December 3rd, 2008 by Casey | No Comments | Filed in Greensboro Housing Statistics

This is a most excellent question, and one about which I’ve been wondering myself. In Greensboro and surrounding areas, the selling price to asking price percentage has historically been in the 95% to 97% range. For buyers coming from other parts of the country, paying that close to the asking price has sometimes been really hard to swallow. Like, “50 peanut butter covered saltine crackers with no milk to wash it down” hard to swallow.

But them’s the figures. Or at least they were the figures until the current..unpleasantness…started.

So, surely buyers are getting to knock off 10, 15, 20 percent off prices and getting deals. Right?

Not so fast, Grasshopper. Let’s look at some figures for the year and half or so:

In Greensboro (and I’ll be looking just at Greensboro for these purposes, to keep my brain from breaking trying to pull data from the multi-county area that comprises the Triad MLS) the averages for CLOSED properties are:

June 1, 2008 – November 30, 2008* (the most recent 6 months)

  • Average List Price:       $177,310
  • Average Sales Price:     $171,527
  • Sales/List Percentage:      96.7%

June 30, 2007 – May 31, 2008 (the 12 months prior to that)

  • Average List Price:       $179,819
  • Average Sales Price:     $174,969
  • Sales/List Percentage:      97.3%

First we can see that the List/Sales price percentage is nearly the same.

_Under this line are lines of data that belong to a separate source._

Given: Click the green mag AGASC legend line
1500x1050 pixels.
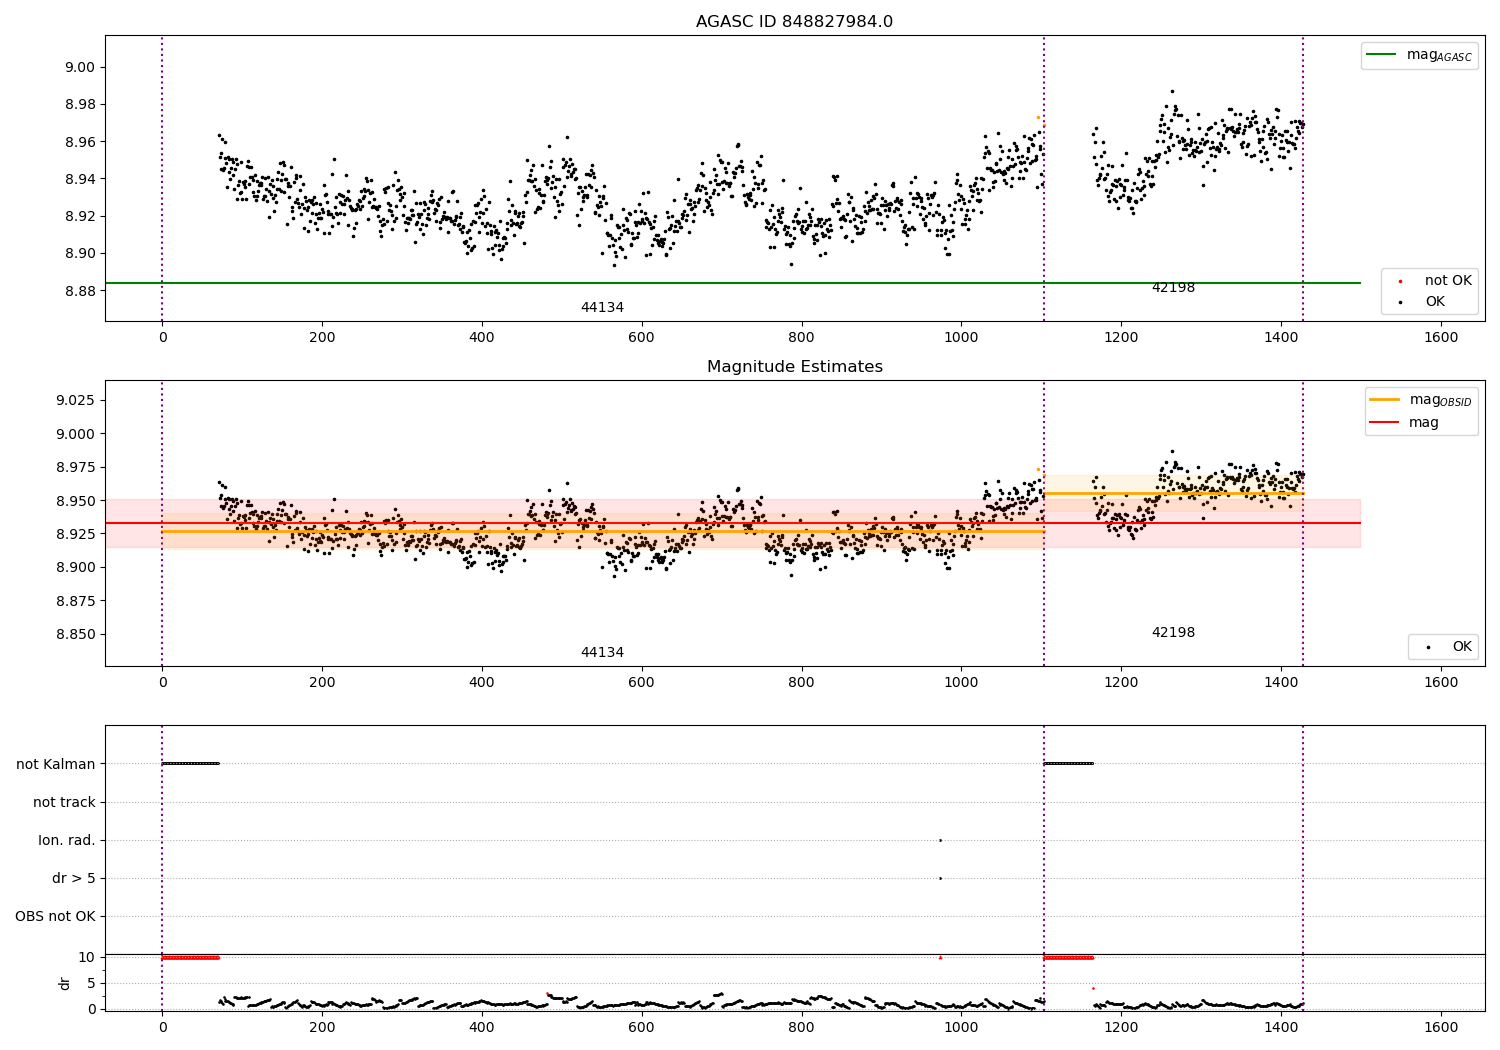Looking at the screenshot, I should [x=1381, y=55].
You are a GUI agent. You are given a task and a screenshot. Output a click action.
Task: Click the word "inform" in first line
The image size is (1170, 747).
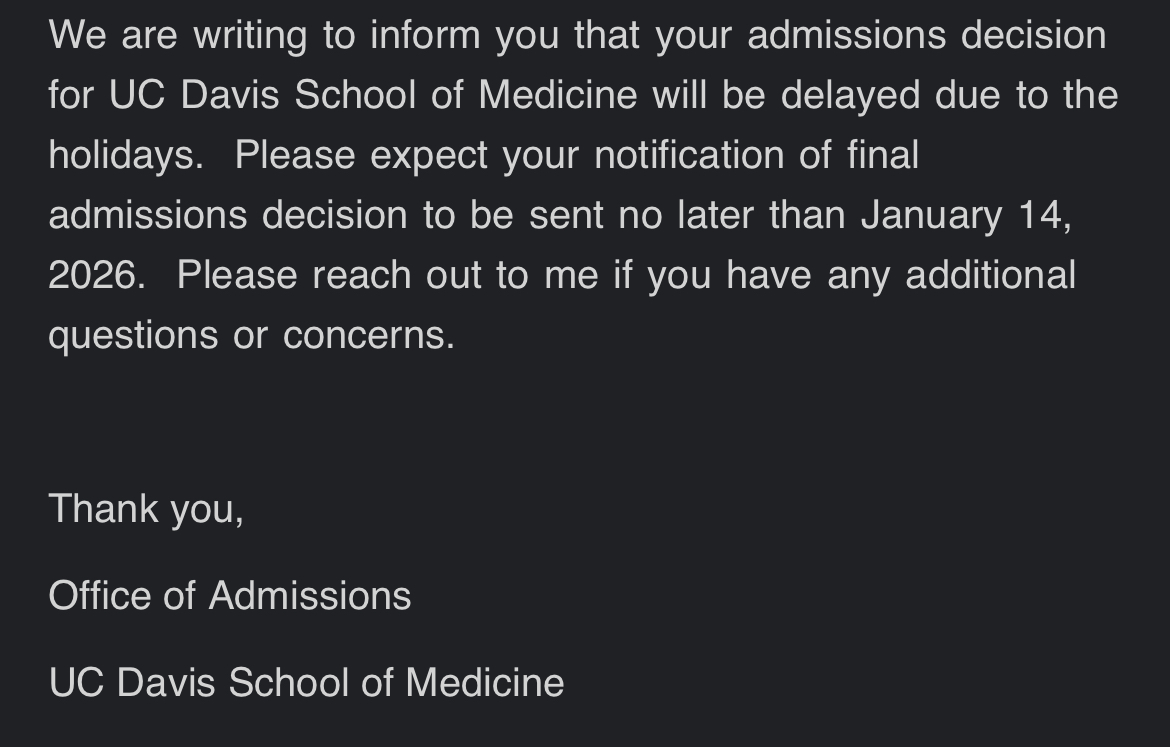[425, 35]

Second we can see that list prices in the most recent 6 month period are lower than in the preview 12 month period.

So, what gives? What’s with all the desperation and angst in the market we keep hearing about?

Well, it’s out there. Just not necessarily in the Greensboro city limits. If you read my earlier post you know that in the whole of Guilford County, of which Greensboro is the largest city and county seat, average prices have fallen more dramatically. But even with that the average sales/list price came in at about 95.5%

One reason for this is that there is another variable and that’s the original list price of houses. As homes have remained on the market and inventory has increased, sellers have reduced the asking price of their home. In the aforementioned time frames we see the following:

June 1, 2008 – November 30, 2008 (the most recent 6 months)

  • Average original list  price: $191,138
  • Average final list price:       $177,310

June 30, 2007 – May 31, 2008 (the 12 months prior to that)

  • Average original list  price: $186,437
  • Average final list price:       $179,819

Thus, we can see that sellers have – on average – already reduced their asking price by about 7% recently before hitting the number that produces a sale whereas a year or so ago, all other things being equal, that owner would have reduced by only about 4%.

All this having been written, it is clear that while some deals are being made with great price concessions being made by sellers, it’s still not fire sale time. Not in Greensboro, anyway. Other parts of the country are experiencing very different trends.

Just know that low-balling an offer may get you a deal. Or it may get you an irritated seller who feels they aren’t interested in being reamed and won’t deal with you. One never knows.

Each transaction is unique to the individuals involved. There is no absolute in the purchase or sale of a home. It’s exciting and traumatic and scary and exhausting for those on both sides of the table. And keep in mind that there are humans involved. Some in not so great a place.

Be nice. And if you can’t be nice, be humane.

* Again, all data is pulled, compiled and possibly jacked up by me, but I’ve tried to keep it as clean as possible and is all from Triad MLS (Multiple Listing Service).